FNSEA et APCA contestent la représentativité des chiffres de revenu
Dès la tenue de la Commission des comptes de l’agriculture, le 5 juillet, la FNSEA contestait le chiffre selon lequel le revenu de la ferme France aurait augmenté de 8% en 2015. Le syndicat conteste surtout le choix de ne plus afficher de résultat par production. Selon la FNSEA, « cet indicateur macroéconomique ne peut être assimilé à un résultat d’exploitation et donc au revenu des agriculteurs ». De leur côté les chambres d’agriculture (APCA) évoquent l’évolution de 4,8% du revenu moyen par actif et de 9,3% par actif non salarié, données émanant de l’Insee. L’APCA parle d’une « incompréhensible hausse du revenu agricole » et considère qu’il s’agit d’une agrégation de résultats sectoriels très contrastés. Elle regrette également l’absence de résultats sectoriels.
Des moyennes qui masquent les disparités selon la Confédération paysanne et la CR
Si les comptes provisoires de l’agriculture «font état d’une légère amélioration globale», «la globalisation des résultats masque les disparités existantes» relèvent aussi bien la Confédération paysanne que la Coordination rurale (CR) dans leurs communiqués respectifs du 5 juillet. Depuis 1980, les volumes de production agricole ont augmenté de 30%, «et les prix ont chuté de 40% dans le même temps» souligne la Confédération paysanne. «Les paysans produisent donc toujours plus, voient leur revenu s’effondrer, continuent à disparaître (-1,9% en 2015), et l’alimentation poursuit sa dégradation», continue le syndicat. De son côté la CR constate qu’«il ne faut pas être sorti de Polytechnique pour comprendre que les milliards d’euros d’aides à l’agriculture et au développement rural seraient bien mieux utilisés pour réguler les productions et les marchés.

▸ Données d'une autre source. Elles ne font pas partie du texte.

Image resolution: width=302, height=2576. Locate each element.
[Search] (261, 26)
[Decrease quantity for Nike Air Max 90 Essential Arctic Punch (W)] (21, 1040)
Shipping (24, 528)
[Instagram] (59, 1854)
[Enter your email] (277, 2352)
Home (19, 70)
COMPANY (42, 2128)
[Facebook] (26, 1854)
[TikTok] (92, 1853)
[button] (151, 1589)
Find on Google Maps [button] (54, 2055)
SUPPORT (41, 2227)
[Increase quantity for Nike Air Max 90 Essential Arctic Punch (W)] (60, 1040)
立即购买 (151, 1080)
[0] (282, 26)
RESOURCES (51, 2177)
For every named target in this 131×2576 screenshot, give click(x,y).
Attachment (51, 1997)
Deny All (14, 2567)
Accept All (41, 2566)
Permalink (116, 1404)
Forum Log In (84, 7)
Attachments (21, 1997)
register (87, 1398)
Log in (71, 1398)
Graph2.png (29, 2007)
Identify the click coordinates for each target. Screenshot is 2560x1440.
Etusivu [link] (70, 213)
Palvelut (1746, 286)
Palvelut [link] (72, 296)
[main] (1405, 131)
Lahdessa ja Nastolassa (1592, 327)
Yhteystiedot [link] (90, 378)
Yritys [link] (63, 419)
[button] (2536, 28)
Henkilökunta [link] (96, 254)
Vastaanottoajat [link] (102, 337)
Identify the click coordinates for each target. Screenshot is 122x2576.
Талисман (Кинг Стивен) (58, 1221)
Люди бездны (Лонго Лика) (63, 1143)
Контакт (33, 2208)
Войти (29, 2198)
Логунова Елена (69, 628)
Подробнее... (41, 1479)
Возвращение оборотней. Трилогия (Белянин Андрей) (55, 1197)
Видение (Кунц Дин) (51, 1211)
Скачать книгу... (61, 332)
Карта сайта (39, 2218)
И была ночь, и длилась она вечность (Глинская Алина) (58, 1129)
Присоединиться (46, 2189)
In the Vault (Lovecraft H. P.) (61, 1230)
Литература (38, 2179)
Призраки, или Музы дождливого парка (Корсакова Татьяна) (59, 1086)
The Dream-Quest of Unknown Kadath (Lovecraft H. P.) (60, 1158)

Au final, avec le budget consacré aux aides actuelles, on arriverait même mieux à rémunérer les agriculteurs à ne rien faire !». Elle demande donc à réformer la PAC d’urgence. L’Organisation des producteurs de grains (OPG), membre de la Coordination rurale, dénonçait, dans un communiqué du 6 juillet, « un optimisme illusoire sur la situation des grandes cultures », au sujet des comptes de l’agriculture.
Orama réclame l'allègement d'une ponction dans les aides Pac
Orama (producteurs de grandes cultures) a réclamé le 6 juillet l'allègement d'une ponction dans les aides Pac, jugeant le revenu agricole 2015 diffusé la veille « décalé de la réalité ». « Alors que les circonstances climatiques du printemps auront un impact important sur les récoltes 2016 et aggraveront encore (la) situation de revenu, Orama demande à nouveau au ministère de l’Agriculture de diminuer de 10 à 5 % en 2017 - et non de l’augmenter à 15 % - la ponction pratiquée en France sur les paiements Pac ordinaires au nom du financement des paiements dits redistributifs », selon un communiqué. L’organisation répète que le revenu moyen des producteurs de céréales et d’oléoprotéagineux après cotisations sociales était « nul à négatif en 2015 après s’être déjà significativement dégradé en 2014 et auparavant en 2013 ».